Extracted entries:
----

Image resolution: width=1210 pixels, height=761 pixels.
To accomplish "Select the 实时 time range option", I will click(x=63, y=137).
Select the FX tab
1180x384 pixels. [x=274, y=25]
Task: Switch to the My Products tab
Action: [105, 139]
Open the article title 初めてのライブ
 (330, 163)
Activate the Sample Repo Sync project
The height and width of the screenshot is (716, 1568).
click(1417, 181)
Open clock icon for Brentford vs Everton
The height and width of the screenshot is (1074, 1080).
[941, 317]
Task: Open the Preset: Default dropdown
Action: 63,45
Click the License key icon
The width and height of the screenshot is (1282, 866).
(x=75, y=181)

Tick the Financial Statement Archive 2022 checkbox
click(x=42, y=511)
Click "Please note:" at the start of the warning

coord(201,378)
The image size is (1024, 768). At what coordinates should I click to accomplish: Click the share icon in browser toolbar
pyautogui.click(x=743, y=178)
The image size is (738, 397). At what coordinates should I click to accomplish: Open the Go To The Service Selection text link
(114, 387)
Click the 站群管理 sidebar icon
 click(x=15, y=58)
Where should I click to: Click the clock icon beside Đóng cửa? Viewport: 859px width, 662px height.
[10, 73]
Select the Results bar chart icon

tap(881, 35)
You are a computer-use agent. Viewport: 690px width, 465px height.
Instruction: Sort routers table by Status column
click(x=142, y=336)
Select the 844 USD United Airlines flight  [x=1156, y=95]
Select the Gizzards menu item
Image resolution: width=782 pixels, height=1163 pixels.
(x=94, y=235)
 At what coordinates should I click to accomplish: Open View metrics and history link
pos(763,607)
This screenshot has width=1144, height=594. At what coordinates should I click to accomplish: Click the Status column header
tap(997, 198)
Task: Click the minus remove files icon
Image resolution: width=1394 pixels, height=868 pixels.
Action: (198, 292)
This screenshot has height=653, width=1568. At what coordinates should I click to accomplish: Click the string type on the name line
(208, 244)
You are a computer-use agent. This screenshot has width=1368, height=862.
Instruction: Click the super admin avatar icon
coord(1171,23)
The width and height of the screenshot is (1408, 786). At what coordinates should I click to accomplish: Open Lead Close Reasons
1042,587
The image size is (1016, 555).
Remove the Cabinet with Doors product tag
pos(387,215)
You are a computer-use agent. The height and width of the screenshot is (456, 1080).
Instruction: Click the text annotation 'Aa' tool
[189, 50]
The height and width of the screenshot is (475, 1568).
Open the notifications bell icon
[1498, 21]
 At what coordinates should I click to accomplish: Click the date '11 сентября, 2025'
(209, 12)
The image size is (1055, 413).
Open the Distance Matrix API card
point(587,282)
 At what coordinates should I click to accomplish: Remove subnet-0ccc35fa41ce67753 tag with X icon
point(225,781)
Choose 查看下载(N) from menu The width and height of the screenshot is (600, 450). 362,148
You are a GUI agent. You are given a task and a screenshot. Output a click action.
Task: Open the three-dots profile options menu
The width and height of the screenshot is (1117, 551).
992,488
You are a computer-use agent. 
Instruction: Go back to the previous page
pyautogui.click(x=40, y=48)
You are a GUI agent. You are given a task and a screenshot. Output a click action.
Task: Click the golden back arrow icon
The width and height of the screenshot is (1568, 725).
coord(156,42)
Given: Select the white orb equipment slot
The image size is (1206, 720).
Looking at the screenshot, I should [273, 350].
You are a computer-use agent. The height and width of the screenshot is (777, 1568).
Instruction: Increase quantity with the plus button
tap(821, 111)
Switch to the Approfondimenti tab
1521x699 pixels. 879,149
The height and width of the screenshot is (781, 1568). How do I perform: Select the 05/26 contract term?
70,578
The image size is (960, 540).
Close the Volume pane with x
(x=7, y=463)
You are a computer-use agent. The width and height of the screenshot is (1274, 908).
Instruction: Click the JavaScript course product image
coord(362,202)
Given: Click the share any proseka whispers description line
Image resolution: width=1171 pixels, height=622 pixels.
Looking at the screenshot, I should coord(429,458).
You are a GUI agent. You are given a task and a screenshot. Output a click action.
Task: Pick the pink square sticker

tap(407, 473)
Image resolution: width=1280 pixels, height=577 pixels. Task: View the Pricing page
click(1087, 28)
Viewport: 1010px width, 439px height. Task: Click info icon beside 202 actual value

----

Exercise prompt:
Once the line containing "Image resolution: width=1280" is found in the listing above, set down that line and every line after it, exactly.

Task output:
Image resolution: width=1280 pixels, height=577 pixels. Task: View the Pricing page
click(1087, 28)
Viewport: 1010px width, 439px height. Task: Click info icon beside 202 actual value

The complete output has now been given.